Propaganda in India (14 january 1930)
See also his first letter on the same topic: Propaganda in India (29 july 1920).
Propaganda in India
Putting the British Case.
TO THE EDITOR OF THE TIMES.
Sir, — An eminent Frenchman remarked that no nation was so bad at defending itself as the British. We usually, out of a misplaced pride put up no defence, and let our case go by default. Those whose memories go back to the Boer War may remember how there was actually at one time a danger of a Continental coalition against us, founded entirely upon false information, and how it was private rather than public propaganda which eased the situation, as many foreign newspapers admitted at the time.

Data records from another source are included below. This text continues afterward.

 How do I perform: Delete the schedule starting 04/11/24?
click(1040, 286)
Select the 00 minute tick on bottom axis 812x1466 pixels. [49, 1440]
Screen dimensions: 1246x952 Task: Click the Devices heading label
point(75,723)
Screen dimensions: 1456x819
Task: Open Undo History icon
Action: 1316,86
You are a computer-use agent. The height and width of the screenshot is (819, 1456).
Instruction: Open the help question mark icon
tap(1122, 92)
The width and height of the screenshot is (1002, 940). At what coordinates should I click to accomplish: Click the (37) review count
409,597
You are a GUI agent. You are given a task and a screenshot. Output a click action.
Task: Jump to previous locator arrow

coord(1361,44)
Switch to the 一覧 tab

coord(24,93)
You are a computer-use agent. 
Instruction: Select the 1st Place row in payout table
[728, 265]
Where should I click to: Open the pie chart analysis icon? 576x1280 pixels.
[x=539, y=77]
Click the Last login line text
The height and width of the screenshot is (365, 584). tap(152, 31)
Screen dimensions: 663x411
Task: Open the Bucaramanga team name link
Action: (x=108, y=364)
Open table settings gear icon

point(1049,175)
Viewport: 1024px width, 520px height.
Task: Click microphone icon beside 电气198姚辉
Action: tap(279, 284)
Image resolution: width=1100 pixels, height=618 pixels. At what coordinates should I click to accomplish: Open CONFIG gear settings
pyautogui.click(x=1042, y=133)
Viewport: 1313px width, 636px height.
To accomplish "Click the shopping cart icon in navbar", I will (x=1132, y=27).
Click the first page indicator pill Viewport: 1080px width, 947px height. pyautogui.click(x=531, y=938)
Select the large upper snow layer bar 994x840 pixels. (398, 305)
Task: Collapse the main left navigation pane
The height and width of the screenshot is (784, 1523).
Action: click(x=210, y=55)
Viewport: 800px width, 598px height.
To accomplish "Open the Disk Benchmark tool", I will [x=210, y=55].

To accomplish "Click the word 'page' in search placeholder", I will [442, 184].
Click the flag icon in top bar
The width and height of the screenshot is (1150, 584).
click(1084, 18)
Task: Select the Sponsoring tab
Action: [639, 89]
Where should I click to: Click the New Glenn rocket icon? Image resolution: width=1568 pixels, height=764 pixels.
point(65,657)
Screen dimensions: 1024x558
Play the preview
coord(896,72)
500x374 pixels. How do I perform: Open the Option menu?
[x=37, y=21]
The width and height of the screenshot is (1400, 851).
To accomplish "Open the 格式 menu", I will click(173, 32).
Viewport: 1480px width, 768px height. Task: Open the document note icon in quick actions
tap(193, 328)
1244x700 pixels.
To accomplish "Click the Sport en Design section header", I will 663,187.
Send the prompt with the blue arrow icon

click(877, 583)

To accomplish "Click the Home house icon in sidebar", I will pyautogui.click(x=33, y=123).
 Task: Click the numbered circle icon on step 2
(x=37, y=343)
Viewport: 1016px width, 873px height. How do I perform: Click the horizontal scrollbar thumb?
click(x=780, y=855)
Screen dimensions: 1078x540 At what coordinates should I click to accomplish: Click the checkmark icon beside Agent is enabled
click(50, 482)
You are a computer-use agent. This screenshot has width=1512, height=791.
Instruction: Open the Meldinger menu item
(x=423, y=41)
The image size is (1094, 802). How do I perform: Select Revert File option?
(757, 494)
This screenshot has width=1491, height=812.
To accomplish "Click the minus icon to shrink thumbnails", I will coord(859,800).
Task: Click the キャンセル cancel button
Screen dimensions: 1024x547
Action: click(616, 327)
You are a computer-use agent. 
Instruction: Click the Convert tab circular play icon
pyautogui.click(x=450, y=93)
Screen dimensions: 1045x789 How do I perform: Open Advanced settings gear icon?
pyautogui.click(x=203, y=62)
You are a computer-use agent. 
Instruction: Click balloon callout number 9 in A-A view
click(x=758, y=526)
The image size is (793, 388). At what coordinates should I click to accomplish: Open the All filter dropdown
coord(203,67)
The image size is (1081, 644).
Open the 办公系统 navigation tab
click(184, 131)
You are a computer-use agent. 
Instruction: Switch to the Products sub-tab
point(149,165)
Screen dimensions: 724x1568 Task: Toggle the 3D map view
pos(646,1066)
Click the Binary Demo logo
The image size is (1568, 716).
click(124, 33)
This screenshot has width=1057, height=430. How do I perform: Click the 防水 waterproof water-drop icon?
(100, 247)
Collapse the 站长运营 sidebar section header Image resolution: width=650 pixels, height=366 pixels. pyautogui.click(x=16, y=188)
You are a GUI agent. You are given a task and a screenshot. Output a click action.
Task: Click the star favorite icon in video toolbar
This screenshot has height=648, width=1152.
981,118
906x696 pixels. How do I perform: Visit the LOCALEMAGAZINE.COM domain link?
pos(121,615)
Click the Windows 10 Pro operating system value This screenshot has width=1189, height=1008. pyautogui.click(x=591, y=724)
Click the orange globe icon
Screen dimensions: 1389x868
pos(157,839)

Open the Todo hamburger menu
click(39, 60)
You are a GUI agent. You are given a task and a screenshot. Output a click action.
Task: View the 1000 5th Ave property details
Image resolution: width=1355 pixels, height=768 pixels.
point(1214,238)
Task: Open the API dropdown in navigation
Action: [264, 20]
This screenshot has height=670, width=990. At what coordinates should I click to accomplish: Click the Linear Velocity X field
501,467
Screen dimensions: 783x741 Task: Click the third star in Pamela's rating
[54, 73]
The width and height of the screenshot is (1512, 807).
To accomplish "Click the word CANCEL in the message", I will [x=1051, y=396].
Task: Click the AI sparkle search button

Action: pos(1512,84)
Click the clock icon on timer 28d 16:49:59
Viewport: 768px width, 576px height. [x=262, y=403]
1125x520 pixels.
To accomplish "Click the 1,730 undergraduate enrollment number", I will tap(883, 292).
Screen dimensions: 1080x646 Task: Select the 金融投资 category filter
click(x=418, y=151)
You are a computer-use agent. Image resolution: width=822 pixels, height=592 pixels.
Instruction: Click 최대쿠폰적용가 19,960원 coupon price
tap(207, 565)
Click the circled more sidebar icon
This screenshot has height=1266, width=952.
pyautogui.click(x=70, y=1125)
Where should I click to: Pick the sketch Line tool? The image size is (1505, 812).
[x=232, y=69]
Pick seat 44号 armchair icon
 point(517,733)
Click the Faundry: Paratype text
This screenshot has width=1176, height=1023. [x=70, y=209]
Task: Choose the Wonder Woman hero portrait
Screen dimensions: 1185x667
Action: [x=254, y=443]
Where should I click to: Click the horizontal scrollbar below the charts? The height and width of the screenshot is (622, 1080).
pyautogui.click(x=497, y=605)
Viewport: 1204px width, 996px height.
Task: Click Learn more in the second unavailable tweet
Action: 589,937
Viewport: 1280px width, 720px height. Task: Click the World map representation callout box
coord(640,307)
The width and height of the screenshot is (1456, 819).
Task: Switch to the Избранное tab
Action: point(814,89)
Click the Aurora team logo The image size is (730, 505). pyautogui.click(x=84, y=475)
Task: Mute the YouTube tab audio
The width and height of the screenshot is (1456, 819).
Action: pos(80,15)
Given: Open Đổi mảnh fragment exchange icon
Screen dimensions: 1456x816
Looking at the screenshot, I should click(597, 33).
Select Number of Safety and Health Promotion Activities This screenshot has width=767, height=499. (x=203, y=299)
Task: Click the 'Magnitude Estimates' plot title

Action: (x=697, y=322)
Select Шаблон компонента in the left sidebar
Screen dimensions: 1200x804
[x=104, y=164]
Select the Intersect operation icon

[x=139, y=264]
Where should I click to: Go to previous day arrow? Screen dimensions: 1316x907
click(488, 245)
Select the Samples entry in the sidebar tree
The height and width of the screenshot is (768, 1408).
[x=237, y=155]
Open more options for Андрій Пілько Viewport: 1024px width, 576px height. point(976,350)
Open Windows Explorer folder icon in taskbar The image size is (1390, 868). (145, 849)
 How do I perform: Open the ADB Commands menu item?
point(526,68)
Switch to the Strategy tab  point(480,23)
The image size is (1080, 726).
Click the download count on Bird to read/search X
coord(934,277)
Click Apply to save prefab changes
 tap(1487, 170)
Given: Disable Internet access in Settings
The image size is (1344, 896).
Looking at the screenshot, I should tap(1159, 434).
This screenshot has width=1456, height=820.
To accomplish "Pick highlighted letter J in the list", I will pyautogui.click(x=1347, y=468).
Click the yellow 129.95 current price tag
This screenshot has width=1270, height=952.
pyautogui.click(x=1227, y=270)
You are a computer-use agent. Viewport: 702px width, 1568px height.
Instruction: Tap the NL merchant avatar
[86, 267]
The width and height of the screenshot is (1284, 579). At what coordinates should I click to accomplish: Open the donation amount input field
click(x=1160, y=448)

It is a recollection of this which makes one apprehensive lest at this most critical time our case should not be fairly stated to the various very diverse elements of Indian life. We hear of the agitation for independence, but we hear nothing of that counter-agitation which could, one would think, be so easily evoked. For example, have the Mohamedans of India been asked whether they are prepared to obey laws which are passed by a permanent majority of Hindus? If not, why do they not say so? Will the great native Princes of India state definitely whether they wish their lands to be isolated islands in an independent country? Has it been explained to the Punjab that it will be left bare, without British help, to face any invasion from the north? Have the Parsees been asked to state publicly whether they prefer the security of British rule, or the century of chaos which would follow our departure? Have the 60,000,000 "untouchables" been asked whether they would wish to be left to the mercy of the Brahmins? Have the agitators themselves been reminded of the lesson of the Moplah rebellion, where the local Mohamedans, the moment they broke loose, massacred, not the white people, but the Hindus? All of these are cards in our hand, but they are no use unless we play them.
ARTHUR CONAN DOYLE.
Windlesham, Crowborough, Sussex, Jan. 10.